Saliva Glands

sweetblood22

MarineE5 said:

Another Question if you don't mind : )
Sweetblood,

Sounds like you have had a rough road so far, but I can also see that you are a fighter. That is a very good thing.

I noticed in your reply to Denis,you stated " I would put the formula in with the syringe and end up with nausea and vomiting. The weight plumeted, and I could not use the peg that way."

My question is this. Did you remove the plunger and hook up the Syringe at the end of the Tube and hold it slightly above the entrance point of the PEG and then slowly pour your nutrition into the Syringe?( Gravity Feeding) I would do this with my Nutrition, Nutrin 1.5 and would gravity feed myself with 2 cans at a time, taking 10-15 minutes per can. I never had any trouble with nausea and vomiting.

I could adjust the speed in which the nutrition would flow by raising or lowering the syringe level in relationship to the PEG stub entrance in my stomach. I'm just not sure if you used the plunger in the syringe to push the nutrition in like we do when we flush the PEG Tube. We aren't suppose to push the nutrition in quickly or the results could be nausea and vomiting. Just throwing that thought out there for you or anyone else as a reminder.

When I came home from the Hospital, they sent someone out to give me a pole on wheels with several hooks on it and several bags for me to put the cans of nutrition in. I tried one can that way the first day and it took 1 1/2 hours for one can to go in. I would have been sitting in a chair for roughly 12 hours a day to feed myself as I had a Tracheotomy at the time besides the removal of part of my tongue and neck disection. I did the gravity feed and it worked well for me.

I see that you are able to eat something orally and that is great news, keeping the swallowing motion is very important for us. I hope that you gain some more weight back and keep taking in more nutrition. Hopefully in a few weeks you will begin to feel better as time passes.

My Best to You and Everyone Here

Gravity Feeding
No, Marine, that was not how I was feeding. They just gave me a syringe, and I just put it in that way. They never told me about the gravity feeding thing until the damage was done. I am not sure why I tolerated using the syringe in that way all thru radiation. But now, it is what it is. Putting it in too fast that way is not a plan. I was putting it in the way we do when we flush the tube. They never told me any other way.
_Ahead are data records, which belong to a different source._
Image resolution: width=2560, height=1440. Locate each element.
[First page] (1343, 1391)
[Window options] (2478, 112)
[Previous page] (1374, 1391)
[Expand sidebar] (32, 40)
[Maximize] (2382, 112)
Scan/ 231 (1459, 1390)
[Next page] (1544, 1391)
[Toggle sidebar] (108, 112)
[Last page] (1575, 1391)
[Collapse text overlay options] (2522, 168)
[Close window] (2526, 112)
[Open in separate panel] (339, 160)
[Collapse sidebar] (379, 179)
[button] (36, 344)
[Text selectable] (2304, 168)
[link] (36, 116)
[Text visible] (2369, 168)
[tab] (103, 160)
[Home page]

I really like this machine. I have a new clean bag every night. The tube stays connected well. I am just a bit uncomfortable when sleeping. I am one of those people that tosses and turns a lot at night and I am scared of moving around too much and pulling out my PEG, or getting tied up in the line. I am not a sound sleeper and any thing out of the norm bugs me. LOL. So delicate. insert eye roll here.

Greend

sweetblood22 said:

many thanks
Thank you so much for starting this thread. I do not want to sound like a whiney baby, but since you started this in regard to my saliva issue, i will go into a bit more info. One of my issues is that everything still burns my mouth. Water burns. I have tried some Biotene products but hurts my mouth to the point of making my eyes water and I end up with my nose running and eyes tearing up from the pain.

Even things that you would normally think would be soft and easy to eat are not. I keep trying things, but I am not finding much of anything that does not hurt. Even mashed potatoes feels like fine grit sandpaper. I am sure you are all well aware of what it's like. Sometimes people ask me what the pain is like. I sort of think it's like when you scaled your tongue on boiling coffee, or lava hot cheese, but waayyy worse.

This has been the hardest thing for me. It is hard to explain to people who have not been thru this. they just "don't get it." I am crying on a weekly basis about the frustration of missing food, and eating and sitting at the table eating with my family.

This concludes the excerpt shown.